## TASK PROMPT
From the first line to the last, print the data exactly as written.

## TASK MATERIAL
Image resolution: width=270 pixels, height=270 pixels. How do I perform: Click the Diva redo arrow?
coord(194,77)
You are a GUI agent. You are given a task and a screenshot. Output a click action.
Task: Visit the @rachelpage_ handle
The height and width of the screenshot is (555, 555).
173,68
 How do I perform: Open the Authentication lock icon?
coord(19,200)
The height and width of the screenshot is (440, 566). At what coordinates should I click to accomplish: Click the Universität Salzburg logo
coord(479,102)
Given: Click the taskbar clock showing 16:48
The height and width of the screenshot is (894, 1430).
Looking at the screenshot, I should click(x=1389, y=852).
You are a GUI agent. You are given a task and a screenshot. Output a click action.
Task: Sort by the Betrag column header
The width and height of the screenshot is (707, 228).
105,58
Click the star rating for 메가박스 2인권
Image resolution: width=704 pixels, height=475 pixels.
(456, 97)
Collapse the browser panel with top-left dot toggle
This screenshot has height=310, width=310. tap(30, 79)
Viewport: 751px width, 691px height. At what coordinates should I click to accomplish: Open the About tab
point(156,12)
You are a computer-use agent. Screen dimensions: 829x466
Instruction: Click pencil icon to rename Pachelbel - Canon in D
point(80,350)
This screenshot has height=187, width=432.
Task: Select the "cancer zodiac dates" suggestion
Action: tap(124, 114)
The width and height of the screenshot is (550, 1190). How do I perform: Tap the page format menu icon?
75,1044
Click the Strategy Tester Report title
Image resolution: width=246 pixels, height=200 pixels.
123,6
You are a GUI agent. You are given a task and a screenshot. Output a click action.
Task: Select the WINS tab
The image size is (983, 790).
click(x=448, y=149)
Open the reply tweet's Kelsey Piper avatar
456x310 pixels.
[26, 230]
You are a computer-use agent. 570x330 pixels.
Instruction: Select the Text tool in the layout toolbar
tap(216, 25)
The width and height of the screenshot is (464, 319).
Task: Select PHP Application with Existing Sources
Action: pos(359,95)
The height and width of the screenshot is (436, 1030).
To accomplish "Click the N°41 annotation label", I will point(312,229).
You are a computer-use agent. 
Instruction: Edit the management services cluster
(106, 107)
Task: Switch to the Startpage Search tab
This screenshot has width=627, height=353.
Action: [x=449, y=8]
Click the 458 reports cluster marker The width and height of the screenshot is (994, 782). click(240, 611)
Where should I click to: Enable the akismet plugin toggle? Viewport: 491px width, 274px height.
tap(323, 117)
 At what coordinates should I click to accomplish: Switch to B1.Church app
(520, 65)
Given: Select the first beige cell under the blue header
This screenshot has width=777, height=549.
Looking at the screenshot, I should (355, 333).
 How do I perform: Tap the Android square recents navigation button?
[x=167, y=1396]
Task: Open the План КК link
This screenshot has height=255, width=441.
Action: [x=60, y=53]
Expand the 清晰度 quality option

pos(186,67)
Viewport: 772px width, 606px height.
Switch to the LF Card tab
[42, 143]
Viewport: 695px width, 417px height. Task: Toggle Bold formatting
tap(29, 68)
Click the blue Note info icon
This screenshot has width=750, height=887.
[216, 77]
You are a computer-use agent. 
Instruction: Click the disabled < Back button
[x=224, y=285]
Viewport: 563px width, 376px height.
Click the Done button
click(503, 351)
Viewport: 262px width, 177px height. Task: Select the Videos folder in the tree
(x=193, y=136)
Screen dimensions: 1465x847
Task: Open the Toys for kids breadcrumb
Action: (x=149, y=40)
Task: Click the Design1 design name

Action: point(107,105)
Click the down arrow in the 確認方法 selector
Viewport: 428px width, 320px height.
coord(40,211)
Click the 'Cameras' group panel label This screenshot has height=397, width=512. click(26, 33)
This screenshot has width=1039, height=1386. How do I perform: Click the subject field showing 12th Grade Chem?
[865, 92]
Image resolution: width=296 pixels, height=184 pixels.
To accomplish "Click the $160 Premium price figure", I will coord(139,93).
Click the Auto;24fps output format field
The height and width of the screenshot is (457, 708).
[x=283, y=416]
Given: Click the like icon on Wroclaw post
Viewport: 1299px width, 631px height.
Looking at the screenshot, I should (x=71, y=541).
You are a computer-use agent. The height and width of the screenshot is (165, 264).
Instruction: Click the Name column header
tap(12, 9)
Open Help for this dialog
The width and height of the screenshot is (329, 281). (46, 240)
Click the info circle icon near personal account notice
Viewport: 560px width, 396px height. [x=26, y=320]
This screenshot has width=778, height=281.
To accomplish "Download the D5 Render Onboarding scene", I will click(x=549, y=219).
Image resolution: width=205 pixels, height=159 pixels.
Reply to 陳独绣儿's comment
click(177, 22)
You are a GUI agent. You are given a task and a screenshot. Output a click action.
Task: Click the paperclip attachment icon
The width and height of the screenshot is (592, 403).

## RESULT
Image resolution: width=270 pixels, height=270 pixels. How do I perform: Click the Diva redo arrow?
coord(194,77)
You are a GUI agent. You are given a task and a screenshot. Output a click action.
Task: Visit the @rachelpage_ handle
The height and width of the screenshot is (555, 555).
173,68
 How do I perform: Open the Authentication lock icon?
coord(19,200)
The height and width of the screenshot is (440, 566). At what coordinates should I click to accomplish: Click the Universität Salzburg logo
coord(479,102)
Given: Click the taskbar clock showing 16:48
The height and width of the screenshot is (894, 1430).
Looking at the screenshot, I should click(x=1389, y=852).
You are a GUI agent. You are given a task and a screenshot. Output a click action.
Task: Sort by the Betrag column header
The width and height of the screenshot is (707, 228).
105,58
Click the star rating for 메가박스 2인권
Image resolution: width=704 pixels, height=475 pixels.
(456, 97)
Collapse the browser panel with top-left dot toggle
This screenshot has height=310, width=310. tap(30, 79)
Viewport: 751px width, 691px height. At what coordinates should I click to accomplish: Open the About tab
point(156,12)
You are a computer-use agent. Screen dimensions: 829x466
Instruction: Click pencil icon to rename Pachelbel - Canon in D
point(80,350)
This screenshot has height=187, width=432.
Task: Select the "cancer zodiac dates" suggestion
Action: tap(124, 114)
The width and height of the screenshot is (550, 1190). How do I perform: Tap the page format menu icon?
75,1044
Click the Strategy Tester Report title
Image resolution: width=246 pixels, height=200 pixels.
123,6
You are a GUI agent. You are given a task and a screenshot. Output a click action.
Task: Select the WINS tab
The image size is (983, 790).
click(x=448, y=149)
Open the reply tweet's Kelsey Piper avatar
456x310 pixels.
[26, 230]
You are a computer-use agent. 570x330 pixels.
Instruction: Select the Text tool in the layout toolbar
tap(216, 25)
The width and height of the screenshot is (464, 319).
Task: Select PHP Application with Existing Sources
Action: pos(359,95)
The height and width of the screenshot is (436, 1030).
To accomplish "Click the N°41 annotation label", I will point(312,229).
You are a computer-use agent. 
Instruction: Edit the management services cluster
(106, 107)
Task: Switch to the Startpage Search tab
This screenshot has width=627, height=353.
Action: [x=449, y=8]
Click the 458 reports cluster marker The width and height of the screenshot is (994, 782). click(240, 611)
Where should I click to: Enable the akismet plugin toggle? Viewport: 491px width, 274px height.
tap(323, 117)
 At what coordinates should I click to accomplish: Switch to B1.Church app
(520, 65)
Given: Select the first beige cell under the blue header
This screenshot has width=777, height=549.
Looking at the screenshot, I should (355, 333).
 How do I perform: Tap the Android square recents navigation button?
[x=167, y=1396]
Task: Open the План КК link
This screenshot has height=255, width=441.
Action: [x=60, y=53]
Expand the 清晰度 quality option

pos(186,67)
Viewport: 772px width, 606px height.
Switch to the LF Card tab
[42, 143]
Viewport: 695px width, 417px height. Task: Toggle Bold formatting
tap(29, 68)
Click the blue Note info icon
This screenshot has width=750, height=887.
[216, 77]
You are a computer-use agent. 
Instruction: Click the disabled < Back button
[x=224, y=285]
Viewport: 563px width, 376px height.
Click the Done button
click(503, 351)
Viewport: 262px width, 177px height. Task: Select the Videos folder in the tree
(x=193, y=136)
Screen dimensions: 1465x847
Task: Open the Toys for kids breadcrumb
Action: (x=149, y=40)
Task: Click the Design1 design name

Action: point(107,105)
Click the down arrow in the 確認方法 selector
Viewport: 428px width, 320px height.
coord(40,211)
Click the 'Cameras' group panel label This screenshot has height=397, width=512. click(26, 33)
This screenshot has width=1039, height=1386. How do I perform: Click the subject field showing 12th Grade Chem?
[865, 92]
Image resolution: width=296 pixels, height=184 pixels.
To accomplish "Click the $160 Premium price figure", I will coord(139,93).
Click the Auto;24fps output format field
The height and width of the screenshot is (457, 708).
[x=283, y=416]
Given: Click the like icon on Wroclaw post
Viewport: 1299px width, 631px height.
Looking at the screenshot, I should (x=71, y=541).
You are a computer-use agent. The height and width of the screenshot is (165, 264).
Instruction: Click the Name column header
tap(12, 9)
Open Help for this dialog
The width and height of the screenshot is (329, 281). (46, 240)
Click the info circle icon near personal account notice
Viewport: 560px width, 396px height. [x=26, y=320]
This screenshot has width=778, height=281.
To accomplish "Download the D5 Render Onboarding scene", I will click(x=549, y=219).
Image resolution: width=205 pixels, height=159 pixels.
Reply to 陳独绣儿's comment
click(177, 22)
You are a GUI agent. You are given a task and a screenshot. Output a click action.
Task: Click the paperclip attachment icon
The width and height of the screenshot is (592, 403).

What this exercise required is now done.